It's been far too long since my last update, unfortunately I've been preoccupied with school work, getting ready for the summer, "Lost," following the political happenings over at Blue Musings, and watching the Celtics on their run to a 17th NBA title. It's been a ho-hum season in baseball thus far in my opinion, with the Red Sox playing streaky and spending lots of time looking up at the Rays (what?) in the AL East. But everything that I love about baseball came rushing back last night when lymphoma-survivor Jon Lester pitched the greatest game of his life in front of a packed Fenway Park. He no-hit the KC Royals on 130 pitches and reminded everyone, fans and non-fans alike, the power of the human spirit.
Lester had everything going last night. He was hitting 94-95 with his fastball, even after he'd already thrown 115 pitches. His cutter was darting from one side of the plate to the other with ease, and his curve was buckling the knees of Alex Gordon, Jose Guillen and Billy Butler alike. For all of us who've been watching Lester ever since his big league debut in 2006, we always saw the potential. Here was a lefty with good breaking stuff, a fastball that could blow away good hitters, and enough poise to fill an entire stadium. Then came his illness, and we all watched with baited breath as he built his body for a most improbable comeback. His performance in Game 4 of the 2007 World Series was inspirational in the least and a beautiful display of courage we could all appreciate. And last night, Lester finally put together the game we all expected he was capable of.

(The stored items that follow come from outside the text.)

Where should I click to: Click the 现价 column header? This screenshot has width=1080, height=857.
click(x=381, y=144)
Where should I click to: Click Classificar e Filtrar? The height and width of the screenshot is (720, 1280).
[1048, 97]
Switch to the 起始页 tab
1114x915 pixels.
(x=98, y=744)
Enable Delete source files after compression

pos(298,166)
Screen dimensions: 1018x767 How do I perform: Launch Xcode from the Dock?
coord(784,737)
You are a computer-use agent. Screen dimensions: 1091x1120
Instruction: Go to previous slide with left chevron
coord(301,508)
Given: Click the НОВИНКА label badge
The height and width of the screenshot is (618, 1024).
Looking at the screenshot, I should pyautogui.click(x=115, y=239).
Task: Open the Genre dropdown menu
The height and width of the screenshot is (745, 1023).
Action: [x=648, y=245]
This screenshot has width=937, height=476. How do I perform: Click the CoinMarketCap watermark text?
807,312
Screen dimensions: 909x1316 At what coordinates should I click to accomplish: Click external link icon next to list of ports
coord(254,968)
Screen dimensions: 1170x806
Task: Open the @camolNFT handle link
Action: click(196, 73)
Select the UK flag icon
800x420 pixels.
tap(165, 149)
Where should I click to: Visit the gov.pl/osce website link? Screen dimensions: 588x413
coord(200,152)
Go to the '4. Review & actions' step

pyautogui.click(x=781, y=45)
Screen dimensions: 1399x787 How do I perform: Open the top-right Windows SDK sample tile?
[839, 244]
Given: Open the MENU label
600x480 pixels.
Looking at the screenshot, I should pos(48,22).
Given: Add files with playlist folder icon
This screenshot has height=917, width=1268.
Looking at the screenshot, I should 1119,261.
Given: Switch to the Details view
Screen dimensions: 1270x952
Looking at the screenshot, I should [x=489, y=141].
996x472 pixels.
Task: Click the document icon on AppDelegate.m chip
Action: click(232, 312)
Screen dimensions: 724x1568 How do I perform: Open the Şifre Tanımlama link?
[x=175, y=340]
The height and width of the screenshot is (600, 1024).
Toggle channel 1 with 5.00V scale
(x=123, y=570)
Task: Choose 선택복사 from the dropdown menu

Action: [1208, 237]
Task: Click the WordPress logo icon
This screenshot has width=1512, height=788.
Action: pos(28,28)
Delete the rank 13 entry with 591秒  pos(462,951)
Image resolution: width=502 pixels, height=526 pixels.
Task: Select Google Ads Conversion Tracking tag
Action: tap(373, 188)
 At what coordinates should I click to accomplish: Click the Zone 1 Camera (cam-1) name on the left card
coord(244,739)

The best thing I saw from Lester last night was the confidence in his fastball to get ahead of just about every Royals hitter. Lester has been labeled with the dreaded "nibbler" tag to this point in his career, but there was nothing remotely resembling a nibbler on the mound at Fenway last night. He was going right at the free-swinging Royals, and he got the majority of his 27 outs on ground balls. Lester was not afraid to let his sterling defenders (save Julio Lugo) do their jobs behind him, including a spectacular play by Jacoby Ellsbury in the 4th inning that wound up being the closest thing to a hit allowed by Lester all night.
I was worried that once he got past 110 pitches that Terry Francona might pull the plug on Lester's night even if the no-hitter was still going. But Francona kept his man on the hill and allowed him to get to where he could blow away Alberto Callaspo on his 130th and final pitch of the night. Much of the credit for this no-hitter must go to Jason Varitek, who has now caught an all-time record four no-hit games. I don't think that achievement by Varitek is a coincidence. It's even more amazing considering the no-hitters have come from a Japanese hurler (Nomo), a headcase (Lowe) and two kids (Buchholz and Lester). His own composure and prowess at calling games means much more to the pitchers in these situation than any of us can fully appreciate. Here's to hoping Varitek hasn't caught his last no-hitter in a Boston uniform.
I wrote after the World Series about how we wouldn't know about Lester's courage if it wasn't for baseball. I was reminded of this last night. Way to go, Jon.